DATA SECTION:
-*-*-

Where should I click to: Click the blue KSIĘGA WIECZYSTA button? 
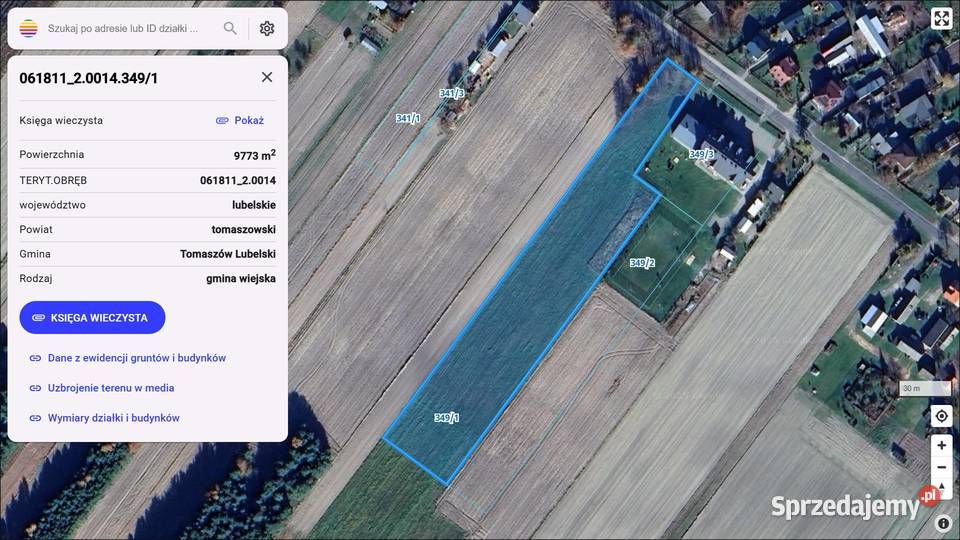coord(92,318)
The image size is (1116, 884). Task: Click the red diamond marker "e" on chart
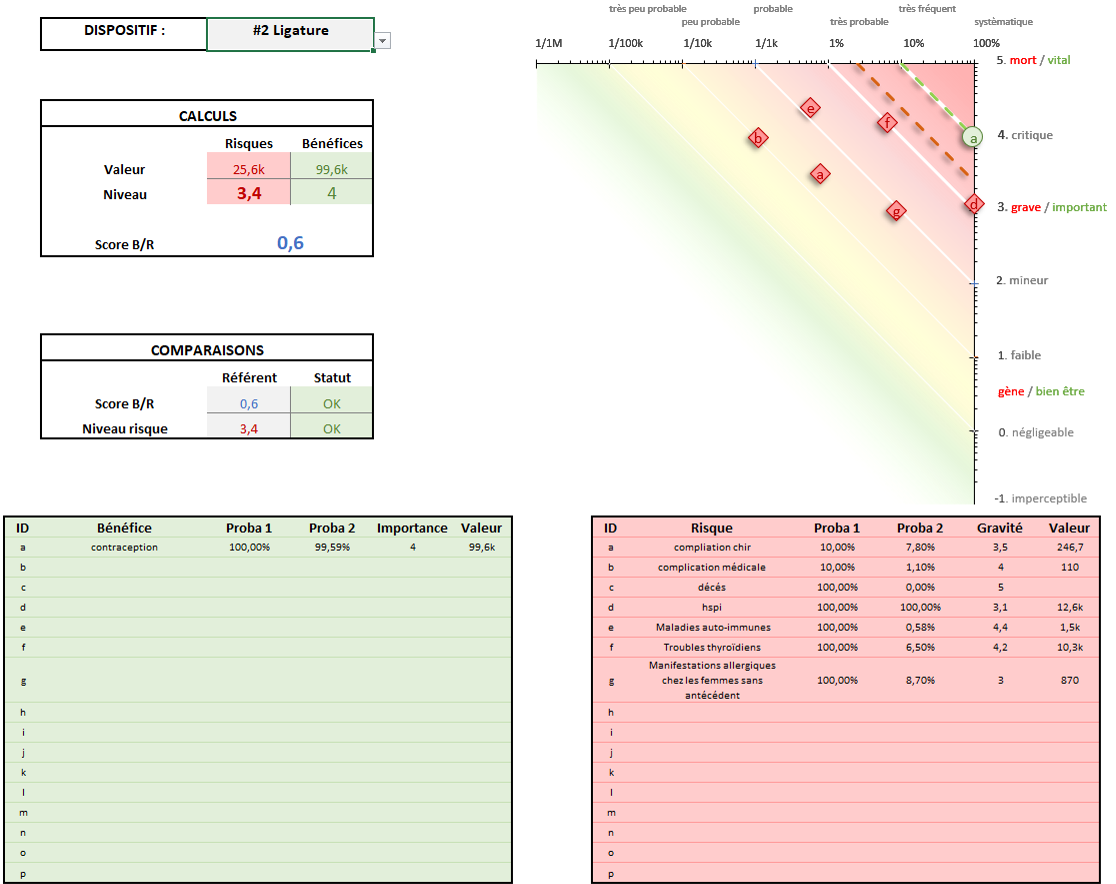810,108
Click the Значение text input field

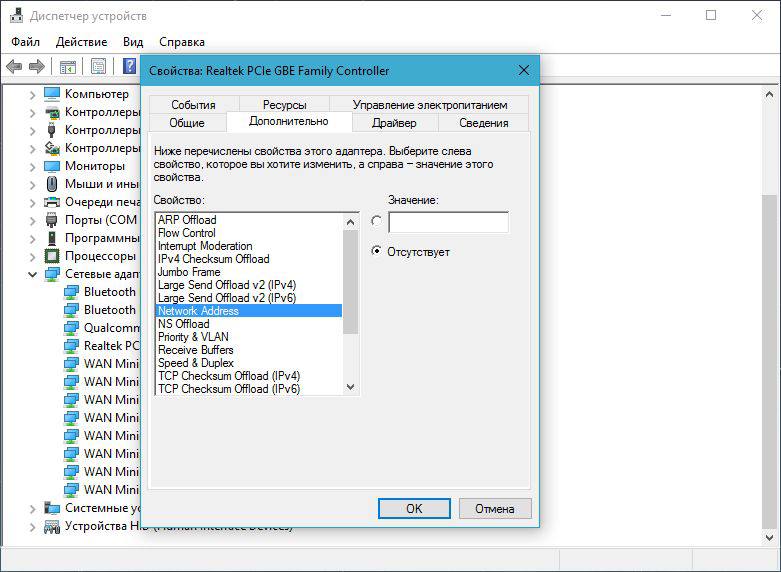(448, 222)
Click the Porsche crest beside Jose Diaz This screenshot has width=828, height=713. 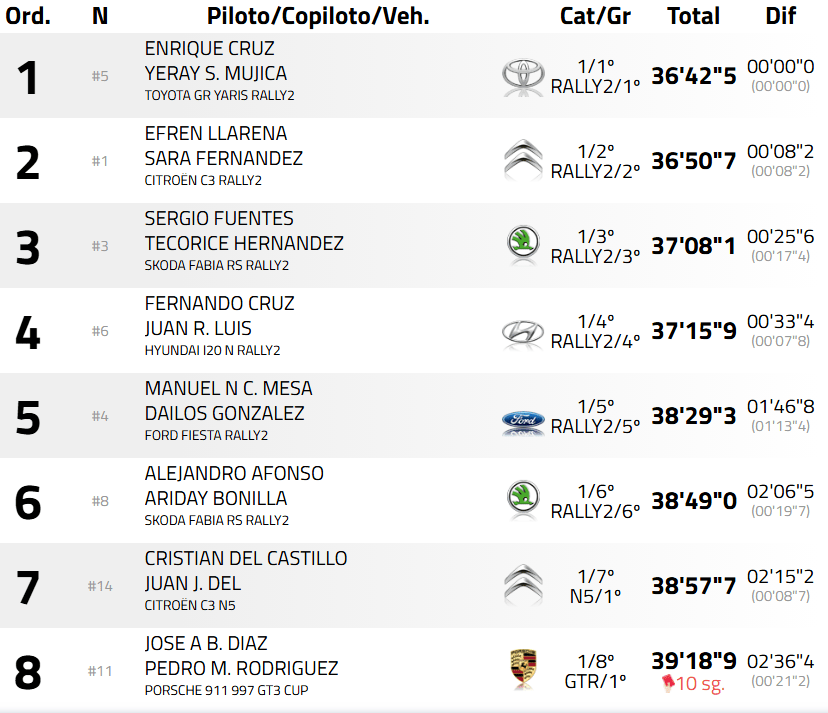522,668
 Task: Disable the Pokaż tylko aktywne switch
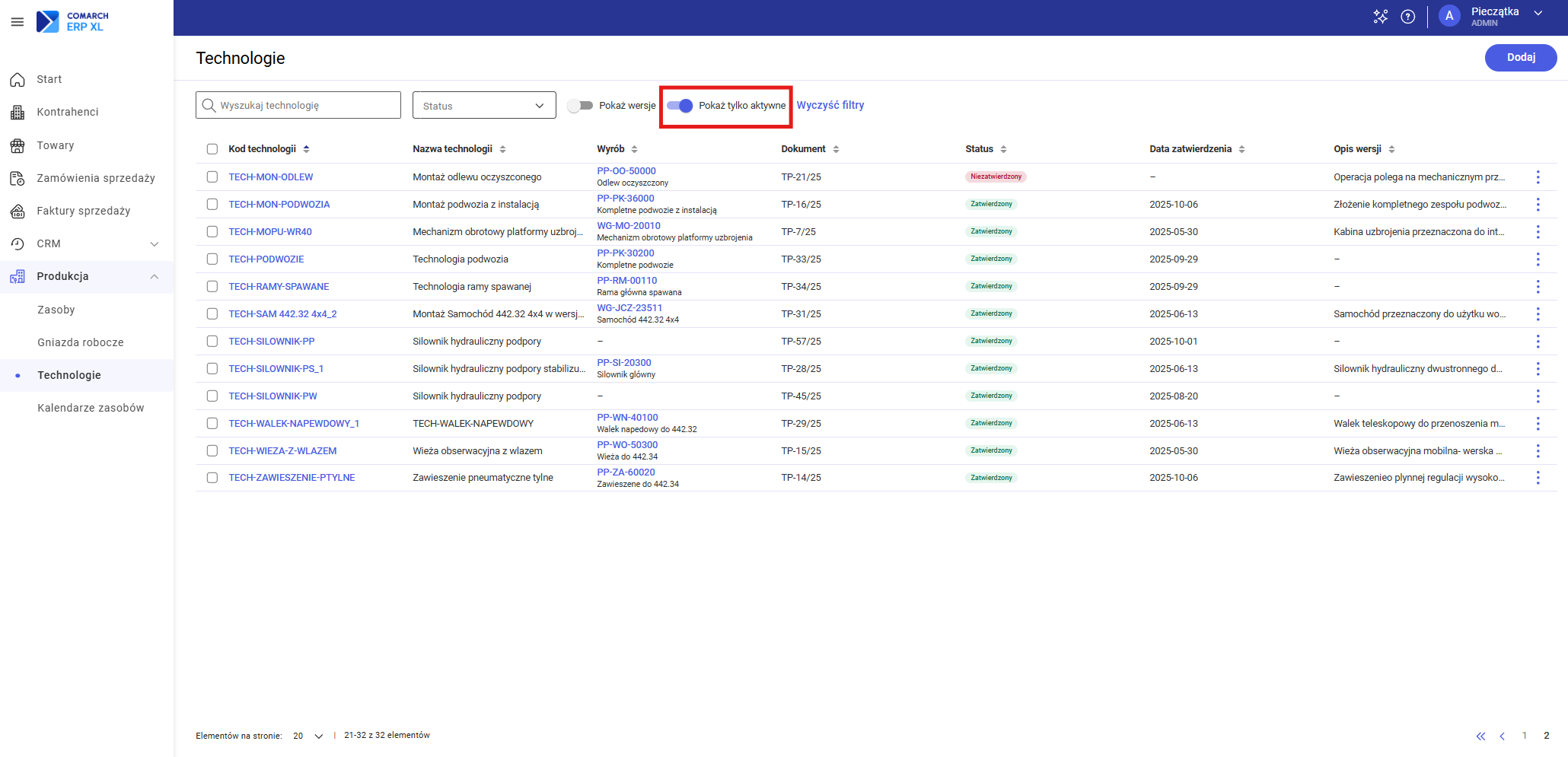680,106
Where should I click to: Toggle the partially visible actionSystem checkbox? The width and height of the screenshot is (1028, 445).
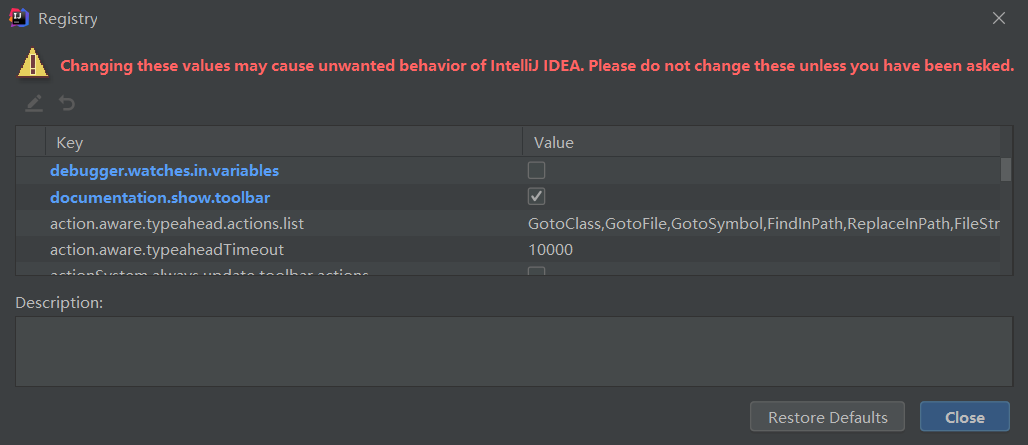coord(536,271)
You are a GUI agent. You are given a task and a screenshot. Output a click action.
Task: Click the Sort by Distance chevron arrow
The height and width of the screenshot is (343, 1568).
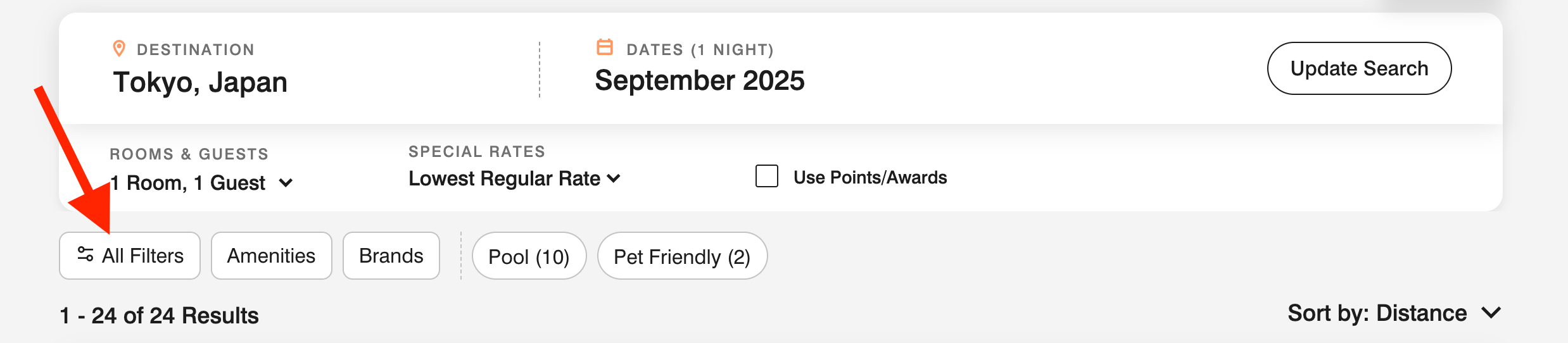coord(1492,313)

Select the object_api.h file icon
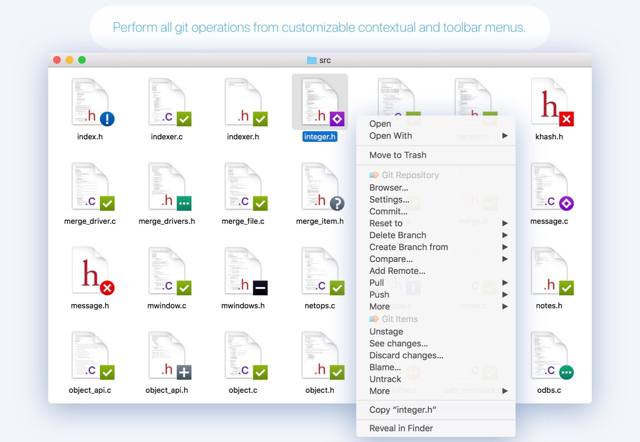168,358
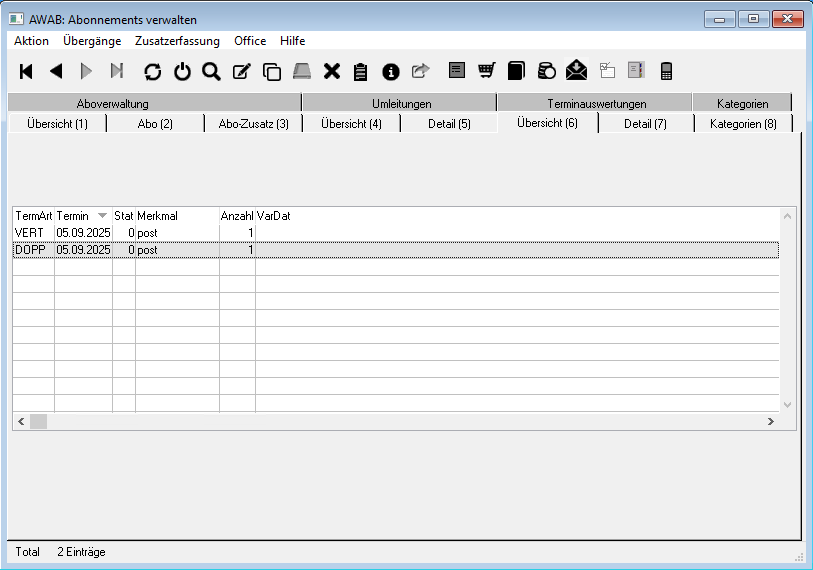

-*-*-

EXERCISE DESCRIPTION: Output precisely the lines in the material above from the line containing "You are a GUI" through its last line, and omit pictures.

EXERCISE RESPONSE:
You are a GUI agent. You are given a task and a screenshot. Output a click action.
Task: Click the Sort by Distance chevron arrow
The height and width of the screenshot is (343, 1568).
coord(1492,313)

Select the object_api.h file icon
168,358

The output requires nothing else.